Your objective>
Give the number of lines below that hold "computer", and only that.

Records shown>

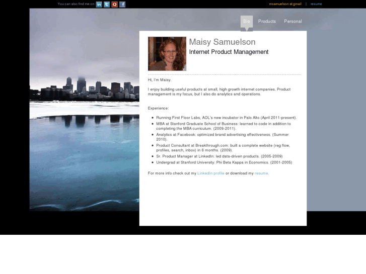Open the LinkedIn icon in top bar

(x=99, y=4)
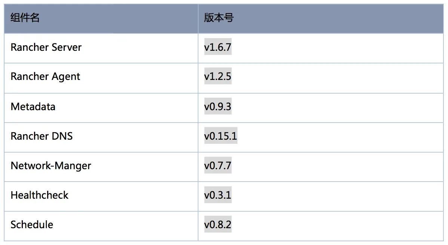The height and width of the screenshot is (245, 448).
Task: Select the Rancher Agent cell
Action: click(x=101, y=78)
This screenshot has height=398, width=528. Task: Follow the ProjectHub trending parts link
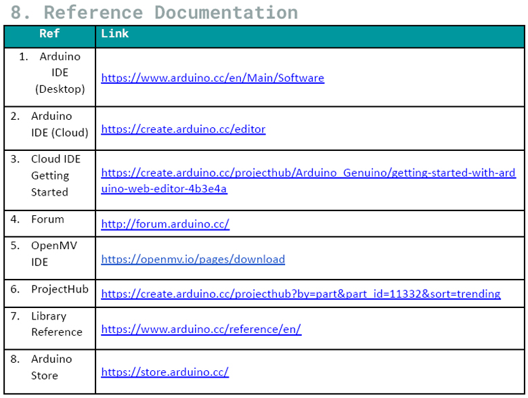(301, 294)
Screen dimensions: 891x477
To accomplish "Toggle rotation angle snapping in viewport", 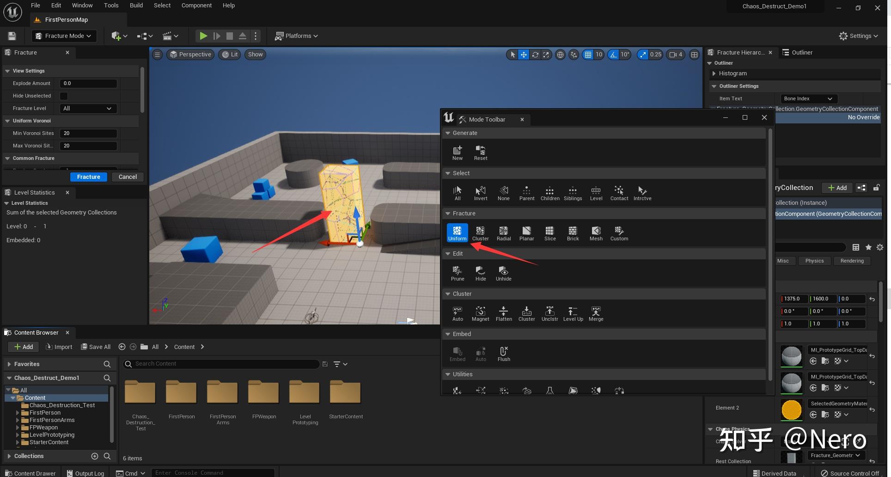I will (613, 55).
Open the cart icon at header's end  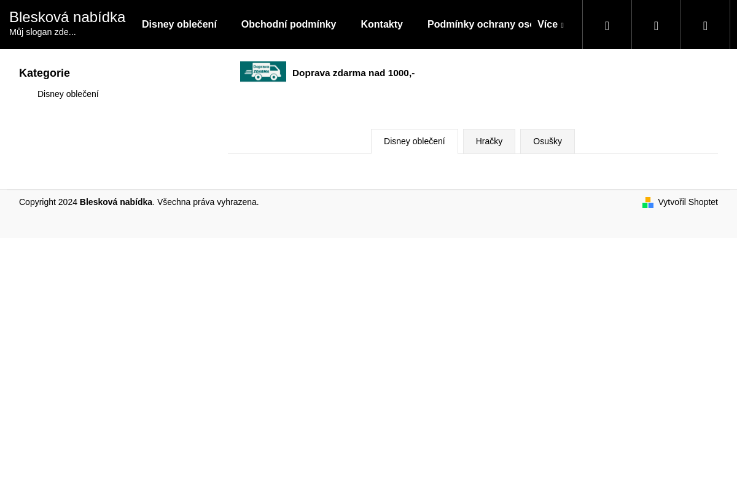[705, 25]
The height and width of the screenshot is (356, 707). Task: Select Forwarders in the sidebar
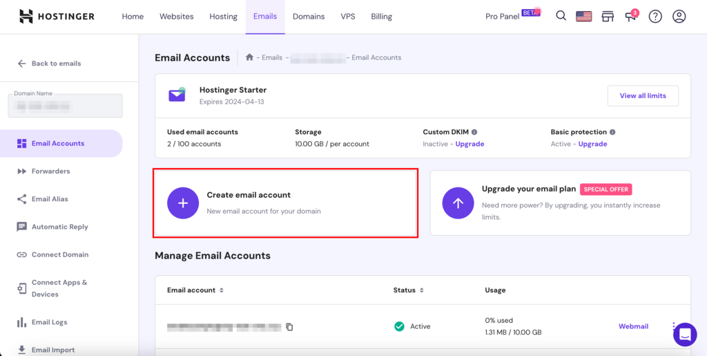(x=50, y=171)
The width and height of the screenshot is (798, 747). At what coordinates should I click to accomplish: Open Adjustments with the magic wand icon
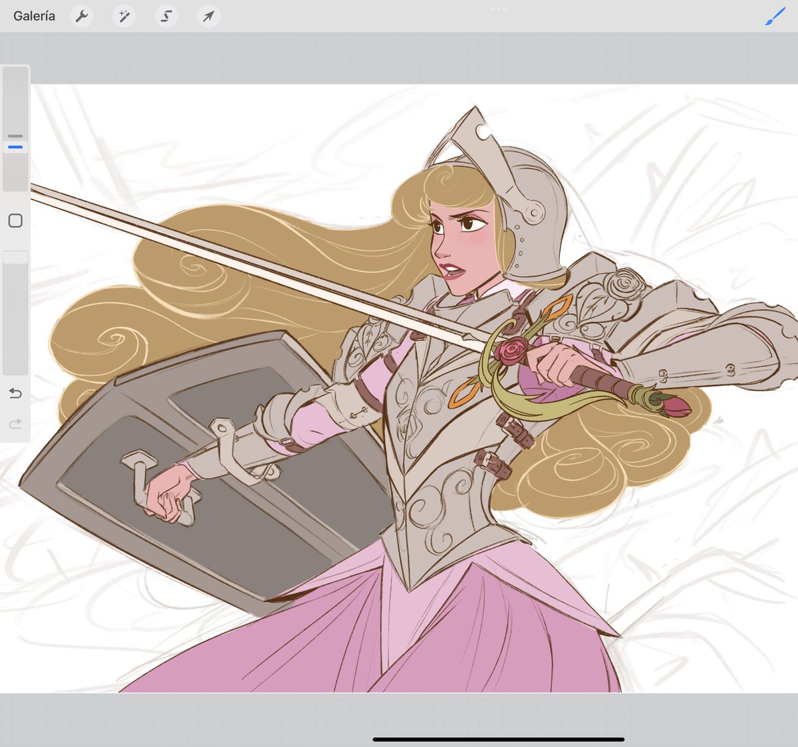point(124,16)
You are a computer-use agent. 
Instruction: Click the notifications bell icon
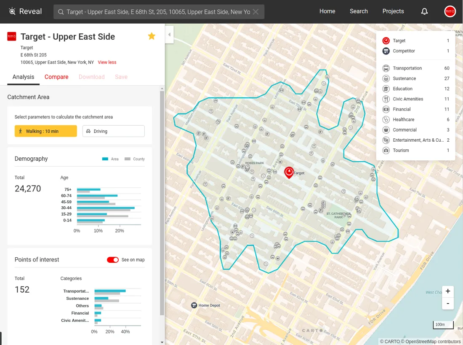pyautogui.click(x=424, y=11)
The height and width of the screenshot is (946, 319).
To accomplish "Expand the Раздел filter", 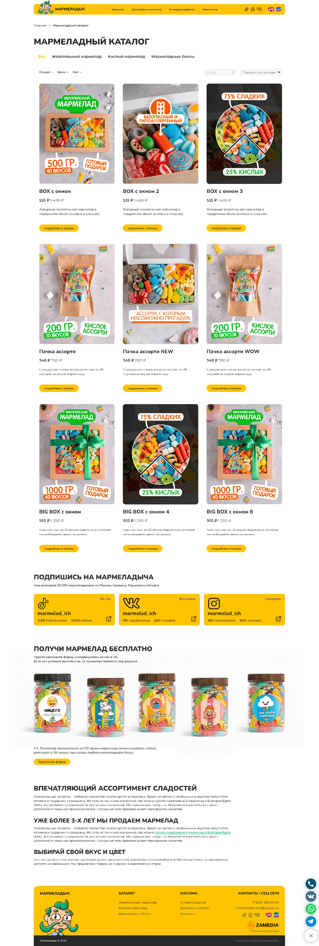I will pos(46,72).
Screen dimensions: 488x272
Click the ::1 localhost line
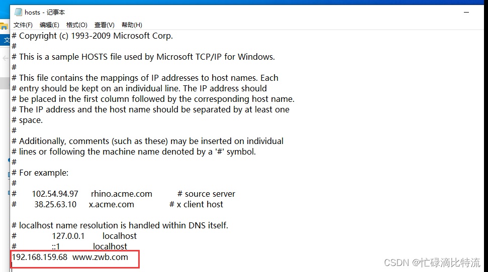pos(89,246)
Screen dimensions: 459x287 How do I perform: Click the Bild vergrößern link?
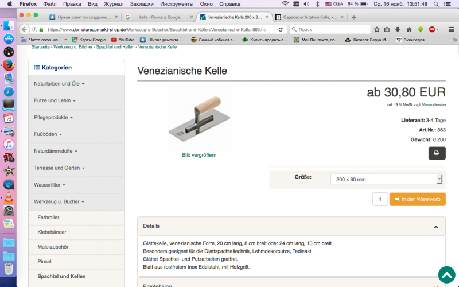click(199, 155)
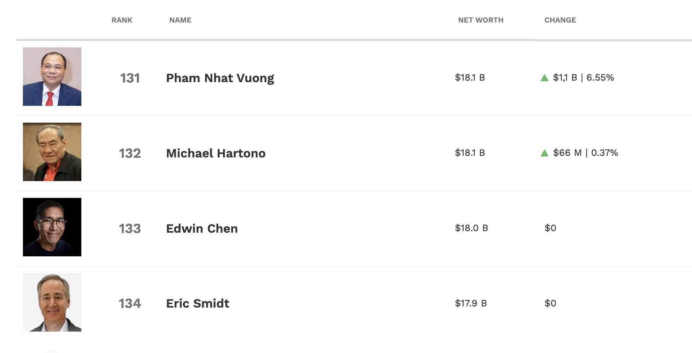Sort the list by NAME column

[180, 20]
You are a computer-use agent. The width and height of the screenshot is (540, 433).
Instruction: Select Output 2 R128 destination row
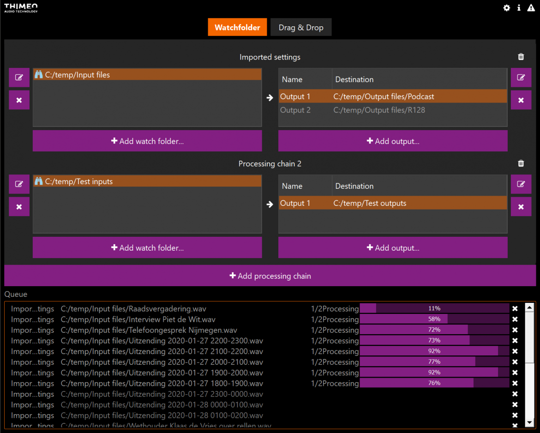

Completed task>
2